## REQUIRED ACTION
Once you have read the records, output them exactly.

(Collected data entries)
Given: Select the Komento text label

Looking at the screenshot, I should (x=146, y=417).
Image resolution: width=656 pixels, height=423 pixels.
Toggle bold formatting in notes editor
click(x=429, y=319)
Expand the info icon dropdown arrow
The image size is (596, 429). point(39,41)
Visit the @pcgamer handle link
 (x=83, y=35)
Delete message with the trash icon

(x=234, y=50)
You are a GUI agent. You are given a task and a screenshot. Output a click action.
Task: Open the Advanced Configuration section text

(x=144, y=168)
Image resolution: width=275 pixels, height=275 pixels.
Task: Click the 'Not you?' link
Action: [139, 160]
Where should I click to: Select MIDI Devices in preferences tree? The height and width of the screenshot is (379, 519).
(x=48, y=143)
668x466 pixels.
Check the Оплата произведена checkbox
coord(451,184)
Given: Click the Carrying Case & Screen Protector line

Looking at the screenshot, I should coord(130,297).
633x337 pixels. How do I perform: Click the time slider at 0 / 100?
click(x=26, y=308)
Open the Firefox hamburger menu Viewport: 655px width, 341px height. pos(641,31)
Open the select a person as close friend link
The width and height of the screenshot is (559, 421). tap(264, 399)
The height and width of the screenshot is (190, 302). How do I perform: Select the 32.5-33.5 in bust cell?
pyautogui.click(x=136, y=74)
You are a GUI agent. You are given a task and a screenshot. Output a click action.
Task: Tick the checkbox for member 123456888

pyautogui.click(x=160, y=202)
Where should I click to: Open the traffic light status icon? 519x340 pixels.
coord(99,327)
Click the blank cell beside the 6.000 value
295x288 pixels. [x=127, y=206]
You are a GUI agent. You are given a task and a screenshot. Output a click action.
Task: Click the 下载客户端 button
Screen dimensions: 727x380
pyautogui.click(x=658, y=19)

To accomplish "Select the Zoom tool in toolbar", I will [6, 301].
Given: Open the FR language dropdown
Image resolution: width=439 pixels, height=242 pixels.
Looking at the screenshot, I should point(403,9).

## FINISHED EXERCISE
Given: Select the Komento text label

Looking at the screenshot, I should (x=146, y=417).
Image resolution: width=656 pixels, height=423 pixels.
Toggle bold formatting in notes editor
click(x=429, y=319)
Expand the info icon dropdown arrow
The image size is (596, 429). point(39,41)
Visit the @pcgamer handle link
 (x=83, y=35)
Delete message with the trash icon

(x=234, y=50)
You are a GUI agent. You are given a task and a screenshot. Output a click action.
Task: Open the Advanced Configuration section text

(x=144, y=168)
Image resolution: width=275 pixels, height=275 pixels.
Task: Click the 'Not you?' link
Action: [139, 160]
Where should I click to: Select MIDI Devices in preferences tree? The height and width of the screenshot is (379, 519).
(x=48, y=143)
668x466 pixels.
Check the Оплата произведена checkbox
coord(451,184)
Given: Click the Carrying Case & Screen Protector line

Looking at the screenshot, I should coord(130,297).
633x337 pixels. How do I perform: Click the time slider at 0 / 100?
click(x=26, y=308)
Open the Firefox hamburger menu Viewport: 655px width, 341px height. pos(641,31)
Open the select a person as close friend link
The width and height of the screenshot is (559, 421). tap(264, 399)
The height and width of the screenshot is (190, 302). How do I perform: Select the 32.5-33.5 in bust cell?
pyautogui.click(x=136, y=74)
You are a GUI agent. You are given a task and a screenshot. Output a click action.
Task: Tick the checkbox for member 123456888

pyautogui.click(x=160, y=202)
Where should I click to: Open the traffic light status icon? 519x340 pixels.
coord(99,327)
Click the blank cell beside the 6.000 value
295x288 pixels. [x=127, y=206]
You are a GUI agent. You are given a task and a screenshot. Output a click action.
Task: Click the 下载客户端 button
Screen dimensions: 727x380
pyautogui.click(x=658, y=19)

To accomplish "Select the Zoom tool in toolbar", I will [6, 301].
Given: Open the FR language dropdown
Image resolution: width=439 pixels, height=242 pixels.
Looking at the screenshot, I should point(403,9).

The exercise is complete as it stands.